** Records for this exercise follows **

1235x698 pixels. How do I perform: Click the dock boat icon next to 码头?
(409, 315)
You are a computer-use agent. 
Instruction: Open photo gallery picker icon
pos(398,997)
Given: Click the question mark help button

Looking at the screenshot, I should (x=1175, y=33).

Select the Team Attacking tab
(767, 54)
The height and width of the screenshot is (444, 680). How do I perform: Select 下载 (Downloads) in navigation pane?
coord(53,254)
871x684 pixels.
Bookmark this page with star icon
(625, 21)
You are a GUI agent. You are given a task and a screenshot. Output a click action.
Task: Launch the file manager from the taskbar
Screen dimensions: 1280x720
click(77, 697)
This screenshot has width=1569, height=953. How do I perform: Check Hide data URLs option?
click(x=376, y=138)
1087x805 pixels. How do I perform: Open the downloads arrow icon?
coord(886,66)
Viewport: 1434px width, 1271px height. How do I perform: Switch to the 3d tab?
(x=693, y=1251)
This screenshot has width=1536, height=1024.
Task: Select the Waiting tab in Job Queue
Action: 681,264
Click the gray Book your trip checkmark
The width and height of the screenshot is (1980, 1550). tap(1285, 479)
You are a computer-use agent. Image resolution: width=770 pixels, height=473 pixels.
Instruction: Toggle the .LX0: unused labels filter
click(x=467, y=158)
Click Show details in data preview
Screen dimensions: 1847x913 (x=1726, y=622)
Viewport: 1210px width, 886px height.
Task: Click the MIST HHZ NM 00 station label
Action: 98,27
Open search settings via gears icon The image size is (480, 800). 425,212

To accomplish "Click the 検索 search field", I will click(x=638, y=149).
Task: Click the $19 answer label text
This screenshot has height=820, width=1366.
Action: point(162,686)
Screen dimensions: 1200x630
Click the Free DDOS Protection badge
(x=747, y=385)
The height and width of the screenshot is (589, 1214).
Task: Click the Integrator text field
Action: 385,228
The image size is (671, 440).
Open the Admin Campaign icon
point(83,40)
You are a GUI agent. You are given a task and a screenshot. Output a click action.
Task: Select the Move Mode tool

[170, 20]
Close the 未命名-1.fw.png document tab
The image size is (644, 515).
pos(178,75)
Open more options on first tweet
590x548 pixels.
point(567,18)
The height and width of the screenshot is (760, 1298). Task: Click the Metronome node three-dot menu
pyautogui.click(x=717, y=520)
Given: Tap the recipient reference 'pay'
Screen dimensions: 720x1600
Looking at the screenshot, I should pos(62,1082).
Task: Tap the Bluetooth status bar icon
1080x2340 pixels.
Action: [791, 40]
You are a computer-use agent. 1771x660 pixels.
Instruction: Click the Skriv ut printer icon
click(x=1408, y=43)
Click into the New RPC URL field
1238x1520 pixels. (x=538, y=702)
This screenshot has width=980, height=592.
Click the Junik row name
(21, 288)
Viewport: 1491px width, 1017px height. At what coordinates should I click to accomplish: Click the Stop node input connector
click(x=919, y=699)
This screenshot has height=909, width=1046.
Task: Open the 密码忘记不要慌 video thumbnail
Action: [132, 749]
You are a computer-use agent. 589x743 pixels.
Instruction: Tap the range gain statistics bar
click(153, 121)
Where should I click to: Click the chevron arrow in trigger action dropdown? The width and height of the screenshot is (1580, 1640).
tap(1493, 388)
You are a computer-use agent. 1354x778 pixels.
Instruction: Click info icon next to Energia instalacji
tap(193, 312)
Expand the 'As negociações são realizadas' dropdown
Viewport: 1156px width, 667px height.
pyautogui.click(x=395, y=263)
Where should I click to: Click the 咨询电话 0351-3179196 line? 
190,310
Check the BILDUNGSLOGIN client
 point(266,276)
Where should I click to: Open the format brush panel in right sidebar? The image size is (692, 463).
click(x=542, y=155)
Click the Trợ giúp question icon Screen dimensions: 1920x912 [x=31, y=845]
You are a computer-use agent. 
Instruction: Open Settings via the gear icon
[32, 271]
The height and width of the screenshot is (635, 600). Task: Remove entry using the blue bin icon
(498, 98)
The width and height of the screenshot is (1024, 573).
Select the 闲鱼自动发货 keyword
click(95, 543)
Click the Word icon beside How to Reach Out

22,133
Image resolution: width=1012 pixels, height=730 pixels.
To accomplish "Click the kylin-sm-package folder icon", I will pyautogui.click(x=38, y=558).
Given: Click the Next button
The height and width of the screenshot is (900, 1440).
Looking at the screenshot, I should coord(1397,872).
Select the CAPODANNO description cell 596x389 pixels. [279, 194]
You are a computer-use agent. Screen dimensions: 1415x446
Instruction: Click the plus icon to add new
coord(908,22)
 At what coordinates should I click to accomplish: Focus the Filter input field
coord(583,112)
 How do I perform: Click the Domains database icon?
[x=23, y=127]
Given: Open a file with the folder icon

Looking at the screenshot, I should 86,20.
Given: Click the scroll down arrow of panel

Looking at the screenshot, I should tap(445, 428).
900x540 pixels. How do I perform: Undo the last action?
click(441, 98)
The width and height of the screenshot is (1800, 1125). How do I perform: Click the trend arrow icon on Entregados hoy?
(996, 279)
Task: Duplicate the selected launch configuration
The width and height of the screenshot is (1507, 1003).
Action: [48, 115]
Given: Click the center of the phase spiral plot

** End of Records for this exercise **

■ **Your task**: Tell how many lines in the entries contain the string "search", and give nothing beyond the number.

■ **Written solution**: 2